For testing transparent materials it may be useful to create an object in a scene and observe it there, where you can place it in front of different backgrounds.
Shading Mode: This mode allows you to select whether objects with this material should receive realistic lighting or should always appear fullly bright. The latter is useful for 2D sprites and UI elements.
Two Sided: If enabled, polygons with this material can be seen from both sides. This is useful for fences, vegetation and other masked geometry that is often represented only by a single polygon but can be looked at from both sides.
MaskThreshold: Used for the Masked blend mode (see above).
UseBaseTexture: If enabled, the Base Texture is used to color the object. This requires proper UV coordinates on the mesh.
Base Color: The base color of the material.

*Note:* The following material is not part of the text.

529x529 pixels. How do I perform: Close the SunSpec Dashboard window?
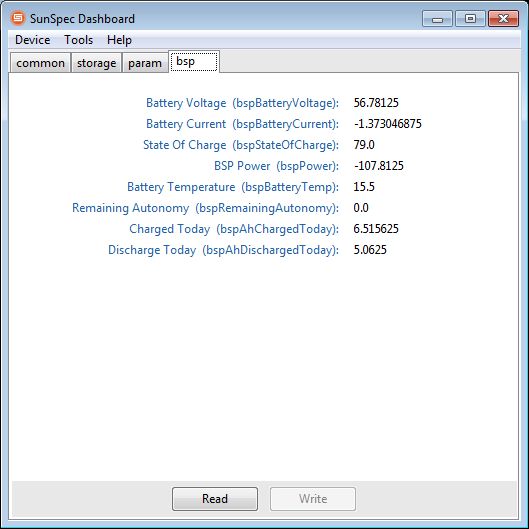pos(503,19)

When no base texture is used, this is its only color, otherwise it is multiplied into the base texture color.
UseNormalAndRoughnessTexture: If enabled, the shader uses the Normal Texture to apply normal mapping and the Roughness Texture to determine how rough the surface is. These affect the quality of lighting on the objects.
Roughness Value: If no Roughness Texture is given, this is the fallback roughness value to use for lighting. The rougher a material is (value closer to one), the more diffuse the lighting will be (stone, cloth, etc). The smoother the material is (value closer to zero), the more pronounced specular highlights it will have (glass, ceramic).
UseMetallicTexture: If enabled, a dedicated Metallic Texture is used to specify per pixel whether it is a metal or not. In physics, a material is either a metal or not, in computer graphics values in between are allowed and used to blend between the two results.
Metallic Value: If no Metallic Texture is provided, this is the fallback value. Typically this should be
1 for metals and
0 for all other material types.
UseEmissiveTexture: If enabled, the Emissive Texture is used to define per pixel where the material will glow. This is multiplied with the EmissiveColor, so make sure that is not set to black (its default).
EmissiveColor: An additional overall emissive color. If an Emissive Texture is activated, these two colors are multiplied, so you need to set this to white for the texture to have an effect. This is an HDR color, so you can scale up its intensity and thus pronounce the glow even further.
UseOcclusionTexture: If enabled, an OcclusionTexture is used to affect lighting and to pronounce crevices. The effect of this can be very subtle.
The 3D viewport of the material editor allows you to switch render modes to inspect only specific aspects of the material.